> BRIEF 1
Mark each statement below yes or no, depending on whether it agrees with the Bodybag Entertainment post, and back each answer with the deciding words from the post, quoted exactly. (a) Bodybag Entertainment's items sell well at events like HAuNTcon. (b) The submerged cannon replicas are among the company's oldest products. (c) The actual call has already aired on Rotting Flesh Radio.
> BRIEF 2
From the Bodybag Entertainment post, copy everything from "# Call 911: Bodybag" down to "submerged cannon replicas.", swapping "cannon" for "anchor".

---------- SUPPLIED PASSAGE

# Call 911: Bodybag Entertainment’s Emergency Call



## Frighteners Entertainment (Jan 24, 2006)

Well, one of the top companies out in the Haunt industry you see at the shows, and in haunted attractions is Bodybag Entertainment. Many of their items are top sellers at events like HAuNTcon, and feature their stilted costumes amoung other things. Some of their newest products include the submerged cannon replicas.
Some of their items are so real, people who aren't aware of the Haunt Industry or do not see it on an daily basis can easily mistake it for real corpses and bodies. That same thing happened to Bodybag Entertainment just the other weekend. Here is the Police Report and Phone Call. We are working on having the actual call debut on Rotting Flesh Radio very soon.

--------------------
---------- PROVIDED DATA

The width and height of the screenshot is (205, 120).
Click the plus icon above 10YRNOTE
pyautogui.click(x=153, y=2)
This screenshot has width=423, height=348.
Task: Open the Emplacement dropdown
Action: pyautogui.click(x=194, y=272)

--------------------

> EXERCISE RESULT 1
(a) Yes: "Many of their items are top sellers at events like HAuNTcon"
(b) No: "Some of their newest products include the submerged cannon replicas."
(c) No: "We are working on having the actual call debut on Rotting Flesh Radio very soon."

> EXERCISE RESULT 2
# Call 911: Bodybag Entertainment’s Emergency Call



## Frighteners Entertainment (Jan 24, 2006)

Well, one of the top companies out in the Haunt industry you see at the shows, and in haunted attractions is Bodybag Entertainment. Many of their items are top sellers at events like HAuNTcon, and feature their stilted costumes amoung other things. Some of their newest products include the submerged anchor replicas.